Josh Johnson is a stand-up comedian, musician, and comedy writer known for touring with Trevor Noah on the LOUD & CLEAR tour.

Johnson was named New York's Funniest Stand Up at the New York Comedy Festival in 2018. He has written for The Daily Show with Trevor Noah since 2017. Prior to that he was a writer and performer on The Tonight Show Starring Jimmy Fallon which was where he made his late-night debut. His comedic story "Catfishing the KKK" has been viewed over 12 million times on YouTube.

Johnson's first half-hour special was on Comedy Central in 2017. His first hour-long special #(HASHTAG) premiered on Paramount+ and was named one of the best comedy specials of 2021 by Vulture Magazine. In 2021 Johnson took bits from his stand-up and interspersed "deepy sincere music" in a 33-track mixtape album called Elusive which he worked on with Mike Relm.

▸ RECORD SET:
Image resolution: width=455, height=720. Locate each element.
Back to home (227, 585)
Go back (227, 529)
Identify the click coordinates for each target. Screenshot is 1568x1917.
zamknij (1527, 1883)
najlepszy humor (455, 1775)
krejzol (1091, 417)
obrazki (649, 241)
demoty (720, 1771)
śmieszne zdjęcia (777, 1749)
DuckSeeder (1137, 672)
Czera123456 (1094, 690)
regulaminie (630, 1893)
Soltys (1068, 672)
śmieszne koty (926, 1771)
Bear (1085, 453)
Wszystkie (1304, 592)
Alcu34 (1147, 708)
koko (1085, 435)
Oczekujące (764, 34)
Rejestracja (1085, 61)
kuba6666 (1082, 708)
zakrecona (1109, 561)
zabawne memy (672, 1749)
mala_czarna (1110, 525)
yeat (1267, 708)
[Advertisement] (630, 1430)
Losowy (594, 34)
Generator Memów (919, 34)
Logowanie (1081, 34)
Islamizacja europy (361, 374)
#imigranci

▸ EXERCISE INSTRUCTIONS:
a - Name every person other than Johnson who is mentioned in the profile of Josh Johnson.
b - Rewrite the listing from the line containing "mala_czarna (1110, 525)" down to its last line, both included. Keep each line's wording, multiply every coordinate by 0.95, and round to whole numbers with halves going up.

▸ TASK-BY-TASK SOLUTIONS:
a - Trevor Noah, Jimmy Fallon, Mike Relm

b -
mala_czarna (1055, 499)
yeat (1204, 673)
[Advertisement] (599, 1359)
Losowy (564, 32)
Generator Memów (873, 32)
Logowanie (1027, 32)
Islamizacja europy (343, 355)
#imigranci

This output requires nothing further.